Does it make sense for consumers to view non-profit organizations differently from for-profits when making a decision to ‘purchase’?  Some have suggested that “buyer-beware” does not apply to the non-profit sector.  In a recent conversation with several individuals working in the non-profit charitable sector, one noted that when dealing with charities consumers don’t need to have the same concerns as when dealing with the private-sector.  This idea was met with general agreement in the group.  I can’t say that I’m onside with this perspective.  Although I think that individual’s working in charities may be held to a higher standard of behaviour there is a need for diligence in any financial transaction.

Donating into deprivation

An extreme idea – that someone would donate to charities and put their personal financial stability at risk.  Unfortunately, with increasing age this can be an issue.  It often is the result of some health change, along-side life changes.  The older donor who has been a loyal supporter of a charity may no longer be able to maintain their same level of financial support, even if they wish to.  Increasing longevity may mean that some older adults are drawing income from a decreasing level of net worth and are close to depleting their nest egg.  As the nest egg decreases in size, the income withdrawals accelerate the descent into financial trouble because there is less financial capital available for growth.  Also, older individuals may be less willing to invest their capital in growth instruments such as equities and therefore the nest egg is not growing and still working for them from an investment perspective.  The money sits dormant while the cost of living increases.

Late Life Marital Status Changes

Widowhood can result in lower pension income if the pension-holder is the one who passed away.  There also will likely be a decrease in the level of government entitlements.  Divorce has an even greater negative effect on personal finances resulting in a total loss of some income streams.  Charitable giving at the same level may be impossible.  Charities that have personal relationships with their donors need to remain aware of this possibility and confirm with older donors that their over-all financial health has been reviewed since the loss of a loved one has occurred.

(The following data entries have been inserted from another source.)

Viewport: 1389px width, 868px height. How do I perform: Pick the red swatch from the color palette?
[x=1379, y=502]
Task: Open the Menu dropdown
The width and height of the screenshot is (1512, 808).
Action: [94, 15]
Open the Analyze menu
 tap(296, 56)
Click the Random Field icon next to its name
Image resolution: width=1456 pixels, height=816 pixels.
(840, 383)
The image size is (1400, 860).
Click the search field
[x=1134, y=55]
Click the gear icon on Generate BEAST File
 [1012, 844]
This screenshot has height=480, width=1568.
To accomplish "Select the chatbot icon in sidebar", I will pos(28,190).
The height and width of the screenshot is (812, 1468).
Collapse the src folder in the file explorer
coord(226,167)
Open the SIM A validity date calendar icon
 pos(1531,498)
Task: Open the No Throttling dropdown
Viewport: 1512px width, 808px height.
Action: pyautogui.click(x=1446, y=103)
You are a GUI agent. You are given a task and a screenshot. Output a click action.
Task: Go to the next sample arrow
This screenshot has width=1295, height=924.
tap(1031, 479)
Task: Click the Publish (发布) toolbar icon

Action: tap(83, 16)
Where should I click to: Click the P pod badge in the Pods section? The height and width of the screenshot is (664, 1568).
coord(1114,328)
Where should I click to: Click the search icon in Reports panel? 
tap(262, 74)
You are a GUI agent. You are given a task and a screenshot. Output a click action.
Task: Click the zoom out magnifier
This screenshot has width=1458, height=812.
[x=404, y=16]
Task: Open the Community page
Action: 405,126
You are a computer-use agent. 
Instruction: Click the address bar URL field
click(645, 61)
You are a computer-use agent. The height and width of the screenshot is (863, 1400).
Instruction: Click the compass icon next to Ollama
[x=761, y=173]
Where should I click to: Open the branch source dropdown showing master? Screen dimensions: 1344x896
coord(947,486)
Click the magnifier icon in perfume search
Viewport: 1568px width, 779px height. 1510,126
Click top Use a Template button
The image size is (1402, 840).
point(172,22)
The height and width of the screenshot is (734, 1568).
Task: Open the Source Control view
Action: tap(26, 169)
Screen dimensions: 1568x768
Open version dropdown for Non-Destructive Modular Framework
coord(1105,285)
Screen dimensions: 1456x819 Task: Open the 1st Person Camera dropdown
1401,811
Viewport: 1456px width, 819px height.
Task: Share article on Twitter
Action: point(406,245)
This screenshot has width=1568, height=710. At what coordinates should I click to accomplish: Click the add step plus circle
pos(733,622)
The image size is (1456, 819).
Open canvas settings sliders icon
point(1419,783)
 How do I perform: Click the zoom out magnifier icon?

Marital Status from age 55 to age 80 % Income at age 80 based on level at age 55
Remained married 83%
Widowed 79%
Divorced 73%

Source:  Statistics Canada

Dazzled by Donation Opportunties

The increasing promotion and marketing skills of charitable organizations has resulted in some attendees of fundraising events to feel obligated or even pressured to make a donation.  Loneliness and isolation in older populations is a risk factor and the attention from charitable organizations may overwhelm the older adult, resulting in less-carefully considered financial donations.  There needs to be a ‘cool off’ period between charity events and donations to give the individual a chance to consider the transaction in the context of their entire financial situation.  The face-to-face nature of these events can increase the emotion of the situation and a charity will risk being seen as manipulative if they proceed in accepting donations without caution.

Deteriorated Decision-Making

A well-intentioned older donor may, due to issues such as depression, cognitive change, or low financial literacy, place the charity’s needs ahead of their own.  Giving to charities that represent important causes is powerful.  For some older individuals, this may be one of the only ways they have to exert independent decision making and influence.  It is up to the charity, when they have personal contact with donors, to recognize if a donor is able to fully appreciate the consequences of their donation actions.